WHAT IS BEING ASKED: Your task is to output the entries below word for word.

Dataset items
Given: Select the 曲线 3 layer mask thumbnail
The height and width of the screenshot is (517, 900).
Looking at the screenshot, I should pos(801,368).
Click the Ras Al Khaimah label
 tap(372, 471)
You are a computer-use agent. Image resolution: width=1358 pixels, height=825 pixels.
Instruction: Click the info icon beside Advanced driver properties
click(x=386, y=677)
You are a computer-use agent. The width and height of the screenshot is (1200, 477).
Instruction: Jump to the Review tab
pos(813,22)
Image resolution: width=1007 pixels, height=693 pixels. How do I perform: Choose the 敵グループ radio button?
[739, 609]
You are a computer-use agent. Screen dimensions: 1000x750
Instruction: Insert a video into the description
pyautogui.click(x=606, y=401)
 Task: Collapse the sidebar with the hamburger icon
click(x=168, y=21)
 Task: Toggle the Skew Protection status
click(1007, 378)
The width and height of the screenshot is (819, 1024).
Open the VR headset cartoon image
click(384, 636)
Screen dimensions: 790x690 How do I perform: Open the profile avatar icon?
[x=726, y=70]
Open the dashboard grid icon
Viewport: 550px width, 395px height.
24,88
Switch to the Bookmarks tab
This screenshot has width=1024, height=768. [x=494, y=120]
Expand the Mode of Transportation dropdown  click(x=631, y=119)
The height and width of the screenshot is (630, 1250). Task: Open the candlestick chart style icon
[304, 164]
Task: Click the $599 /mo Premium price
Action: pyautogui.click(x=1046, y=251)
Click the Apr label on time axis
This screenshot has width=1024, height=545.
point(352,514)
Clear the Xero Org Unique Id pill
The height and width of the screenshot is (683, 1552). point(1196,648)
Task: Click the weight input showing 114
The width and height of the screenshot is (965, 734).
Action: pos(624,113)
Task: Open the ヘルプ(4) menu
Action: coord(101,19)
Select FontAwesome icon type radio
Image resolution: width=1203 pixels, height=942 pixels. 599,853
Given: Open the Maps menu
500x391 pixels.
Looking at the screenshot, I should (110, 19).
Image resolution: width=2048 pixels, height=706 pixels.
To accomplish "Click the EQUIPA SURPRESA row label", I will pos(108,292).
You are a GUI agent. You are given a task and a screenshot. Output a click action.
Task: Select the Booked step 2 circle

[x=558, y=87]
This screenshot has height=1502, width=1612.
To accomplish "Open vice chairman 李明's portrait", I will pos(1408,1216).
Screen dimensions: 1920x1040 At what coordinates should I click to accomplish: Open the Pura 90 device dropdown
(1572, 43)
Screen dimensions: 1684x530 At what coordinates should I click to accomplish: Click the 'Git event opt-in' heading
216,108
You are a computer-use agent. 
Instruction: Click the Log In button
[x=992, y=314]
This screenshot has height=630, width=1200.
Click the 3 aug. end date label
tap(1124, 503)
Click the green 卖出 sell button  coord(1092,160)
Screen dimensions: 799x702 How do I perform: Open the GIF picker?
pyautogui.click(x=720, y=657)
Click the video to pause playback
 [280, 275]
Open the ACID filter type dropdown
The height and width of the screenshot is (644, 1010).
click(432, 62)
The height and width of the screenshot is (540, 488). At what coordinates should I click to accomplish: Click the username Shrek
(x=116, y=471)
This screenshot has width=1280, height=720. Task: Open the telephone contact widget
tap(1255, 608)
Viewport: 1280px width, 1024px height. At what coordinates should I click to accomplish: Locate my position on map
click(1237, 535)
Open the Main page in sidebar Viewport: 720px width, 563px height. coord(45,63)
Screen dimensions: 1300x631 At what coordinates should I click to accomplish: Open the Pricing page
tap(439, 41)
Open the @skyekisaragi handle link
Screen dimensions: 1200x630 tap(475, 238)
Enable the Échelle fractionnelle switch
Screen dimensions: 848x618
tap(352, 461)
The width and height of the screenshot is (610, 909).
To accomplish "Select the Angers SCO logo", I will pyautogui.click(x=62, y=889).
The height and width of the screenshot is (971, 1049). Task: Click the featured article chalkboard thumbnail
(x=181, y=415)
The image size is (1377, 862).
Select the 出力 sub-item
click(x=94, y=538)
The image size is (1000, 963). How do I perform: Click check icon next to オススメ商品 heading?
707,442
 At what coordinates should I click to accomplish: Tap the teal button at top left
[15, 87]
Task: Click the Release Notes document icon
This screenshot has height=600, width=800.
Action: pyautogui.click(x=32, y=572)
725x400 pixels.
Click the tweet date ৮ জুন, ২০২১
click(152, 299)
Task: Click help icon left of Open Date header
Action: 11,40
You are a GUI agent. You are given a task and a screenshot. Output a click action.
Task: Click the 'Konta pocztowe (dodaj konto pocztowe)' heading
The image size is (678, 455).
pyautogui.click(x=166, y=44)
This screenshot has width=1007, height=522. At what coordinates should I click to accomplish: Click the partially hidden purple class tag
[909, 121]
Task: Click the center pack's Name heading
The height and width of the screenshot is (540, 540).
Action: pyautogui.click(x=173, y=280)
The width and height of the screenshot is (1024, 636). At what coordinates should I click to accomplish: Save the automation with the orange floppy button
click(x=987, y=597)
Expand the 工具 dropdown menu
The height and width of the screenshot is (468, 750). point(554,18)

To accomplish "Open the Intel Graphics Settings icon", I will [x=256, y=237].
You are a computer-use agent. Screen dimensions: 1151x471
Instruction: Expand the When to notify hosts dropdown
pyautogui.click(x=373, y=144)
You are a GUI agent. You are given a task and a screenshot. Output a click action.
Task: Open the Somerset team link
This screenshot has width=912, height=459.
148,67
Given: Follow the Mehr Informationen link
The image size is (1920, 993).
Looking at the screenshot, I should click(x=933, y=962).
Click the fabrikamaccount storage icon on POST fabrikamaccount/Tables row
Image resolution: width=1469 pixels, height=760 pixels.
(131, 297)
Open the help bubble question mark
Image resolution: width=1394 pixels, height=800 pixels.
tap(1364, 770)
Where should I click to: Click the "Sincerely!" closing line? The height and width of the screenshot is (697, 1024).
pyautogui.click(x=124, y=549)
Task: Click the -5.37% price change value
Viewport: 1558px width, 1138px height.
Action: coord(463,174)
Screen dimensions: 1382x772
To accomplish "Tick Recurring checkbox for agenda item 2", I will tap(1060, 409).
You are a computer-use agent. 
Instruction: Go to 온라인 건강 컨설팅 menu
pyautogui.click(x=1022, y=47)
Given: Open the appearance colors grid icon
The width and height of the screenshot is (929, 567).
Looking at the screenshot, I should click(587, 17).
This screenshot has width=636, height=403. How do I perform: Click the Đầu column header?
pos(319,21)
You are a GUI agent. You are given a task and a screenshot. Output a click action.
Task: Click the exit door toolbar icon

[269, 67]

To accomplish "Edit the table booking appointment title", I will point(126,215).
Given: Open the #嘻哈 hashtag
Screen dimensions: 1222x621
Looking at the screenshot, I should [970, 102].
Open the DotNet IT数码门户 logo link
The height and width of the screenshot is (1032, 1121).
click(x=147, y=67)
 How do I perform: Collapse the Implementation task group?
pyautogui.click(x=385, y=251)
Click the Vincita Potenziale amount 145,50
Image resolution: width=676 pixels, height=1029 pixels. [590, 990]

RESULT OF THE TASK:
Given: Select the 曲线 3 layer mask thumbnail
The height and width of the screenshot is (517, 900).
Looking at the screenshot, I should pos(801,368).
Click the Ras Al Khaimah label
 tap(372, 471)
You are a computer-use agent. Image resolution: width=1358 pixels, height=825 pixels.
Instruction: Click the info icon beside Advanced driver properties
click(x=386, y=677)
You are a computer-use agent. The width and height of the screenshot is (1200, 477).
Instruction: Jump to the Review tab
pos(813,22)
Image resolution: width=1007 pixels, height=693 pixels. How do I perform: Choose the 敵グループ radio button?
[739, 609]
You are a computer-use agent. Screen dimensions: 1000x750
Instruction: Insert a video into the description
pyautogui.click(x=606, y=401)
 Task: Collapse the sidebar with the hamburger icon
click(x=168, y=21)
 Task: Toggle the Skew Protection status
click(1007, 378)
The width and height of the screenshot is (819, 1024).
Open the VR headset cartoon image
click(384, 636)
Screen dimensions: 790x690 How do I perform: Open the profile avatar icon?
[x=726, y=70]
Open the dashboard grid icon
Viewport: 550px width, 395px height.
24,88
Switch to the Bookmarks tab
This screenshot has width=1024, height=768. [x=494, y=120]
Expand the Mode of Transportation dropdown  click(x=631, y=119)
The height and width of the screenshot is (630, 1250). Task: Open the candlestick chart style icon
[304, 164]
Task: Click the $599 /mo Premium price
Action: pyautogui.click(x=1046, y=251)
Click the Apr label on time axis
This screenshot has width=1024, height=545.
point(352,514)
Clear the Xero Org Unique Id pill
The height and width of the screenshot is (683, 1552). point(1196,648)
Task: Click the weight input showing 114
The width and height of the screenshot is (965, 734).
Action: pos(624,113)
Task: Open the ヘルプ(4) menu
Action: coord(101,19)
Select FontAwesome icon type radio
Image resolution: width=1203 pixels, height=942 pixels. 599,853
Given: Open the Maps menu
500x391 pixels.
Looking at the screenshot, I should (110, 19).
Image resolution: width=2048 pixels, height=706 pixels.
To accomplish "Click the EQUIPA SURPRESA row label", I will pos(108,292).
You are a GUI agent. You are given a task and a screenshot. Output a click action.
Task: Select the Booked step 2 circle

[x=558, y=87]
This screenshot has height=1502, width=1612.
To accomplish "Open vice chairman 李明's portrait", I will pos(1408,1216).
Screen dimensions: 1920x1040 At what coordinates should I click to accomplish: Open the Pura 90 device dropdown
(1572, 43)
Screen dimensions: 1684x530 At what coordinates should I click to accomplish: Click the 'Git event opt-in' heading
216,108
You are a computer-use agent. 
Instruction: Click the Log In button
[x=992, y=314]
This screenshot has height=630, width=1200.
Click the 3 aug. end date label
tap(1124, 503)
Click the green 卖出 sell button  coord(1092,160)
Screen dimensions: 799x702 How do I perform: Open the GIF picker?
pyautogui.click(x=720, y=657)
Click the video to pause playback
 [280, 275]
Open the ACID filter type dropdown
The height and width of the screenshot is (644, 1010).
click(432, 62)
The height and width of the screenshot is (540, 488). At what coordinates should I click to accomplish: Click the username Shrek
(x=116, y=471)
This screenshot has width=1280, height=720. Task: Open the telephone contact widget
tap(1255, 608)
Viewport: 1280px width, 1024px height. At what coordinates should I click to accomplish: Locate my position on map
click(1237, 535)
Open the Main page in sidebar Viewport: 720px width, 563px height. coord(45,63)
Screen dimensions: 1300x631 At what coordinates should I click to accomplish: Open the Pricing page
tap(439, 41)
Open the @skyekisaragi handle link
Screen dimensions: 1200x630 tap(475, 238)
Enable the Échelle fractionnelle switch
Screen dimensions: 848x618
tap(352, 461)
The width and height of the screenshot is (610, 909).
To accomplish "Select the Angers SCO logo", I will pyautogui.click(x=62, y=889).
The height and width of the screenshot is (971, 1049). Task: Click the featured article chalkboard thumbnail
(x=181, y=415)
The image size is (1377, 862).
Select the 出力 sub-item
click(x=94, y=538)
The image size is (1000, 963). How do I perform: Click check icon next to オススメ商品 heading?
707,442
 At what coordinates should I click to accomplish: Tap the teal button at top left
[15, 87]
Task: Click the Release Notes document icon
This screenshot has height=600, width=800.
Action: pyautogui.click(x=32, y=572)
725x400 pixels.
Click the tweet date ৮ জুন, ২০২১
click(152, 299)
Task: Click help icon left of Open Date header
Action: 11,40
You are a GUI agent. You are given a task and a screenshot. Output a click action.
Task: Click the 'Konta pocztowe (dodaj konto pocztowe)' heading
The image size is (678, 455).
pyautogui.click(x=166, y=44)
This screenshot has width=1007, height=522. At what coordinates should I click to accomplish: Click the partially hidden purple class tag
[909, 121]
Task: Click the center pack's Name heading
The height and width of the screenshot is (540, 540).
Action: pyautogui.click(x=173, y=280)
The width and height of the screenshot is (1024, 636). At what coordinates should I click to accomplish: Save the automation with the orange floppy button
click(x=987, y=597)
Expand the 工具 dropdown menu
The height and width of the screenshot is (468, 750). point(554,18)

To accomplish "Open the Intel Graphics Settings icon", I will [x=256, y=237].
You are a computer-use agent. Screen dimensions: 1151x471
Instruction: Expand the When to notify hosts dropdown
pyautogui.click(x=373, y=144)
You are a GUI agent. You are given a task and a screenshot. Output a click action.
Task: Open the Somerset team link
This screenshot has width=912, height=459.
148,67
Given: Follow the Mehr Informationen link
The image size is (1920, 993).
Looking at the screenshot, I should click(x=933, y=962).
Click the fabrikamaccount storage icon on POST fabrikamaccount/Tables row
Image resolution: width=1469 pixels, height=760 pixels.
(131, 297)
Open the help bubble question mark
Image resolution: width=1394 pixels, height=800 pixels.
tap(1364, 770)
Where should I click to: Click the "Sincerely!" closing line? The height and width of the screenshot is (697, 1024).
pyautogui.click(x=124, y=549)
Task: Click the -5.37% price change value
Viewport: 1558px width, 1138px height.
Action: coord(463,174)
Screen dimensions: 1382x772
To accomplish "Tick Recurring checkbox for agenda item 2", I will tap(1060, 409).
You are a computer-use agent. 
Instruction: Go to 온라인 건강 컨설팅 menu
pyautogui.click(x=1022, y=47)
Given: Open the appearance colors grid icon
The width and height of the screenshot is (929, 567).
Looking at the screenshot, I should click(587, 17).
This screenshot has width=636, height=403. How do I perform: Click the Đầu column header?
pos(319,21)
You are a GUI agent. You are given a task and a screenshot. Output a click action.
Task: Click the exit door toolbar icon

[269, 67]

To accomplish "Edit the table booking appointment title", I will point(126,215).
Given: Open the #嘻哈 hashtag
Screen dimensions: 1222x621
Looking at the screenshot, I should [970, 102].
Open the DotNet IT数码门户 logo link
The height and width of the screenshot is (1032, 1121).
click(x=147, y=67)
 How do I perform: Collapse the Implementation task group?
pyautogui.click(x=385, y=251)
Click the Vincita Potenziale amount 145,50
Image resolution: width=676 pixels, height=1029 pixels. [590, 990]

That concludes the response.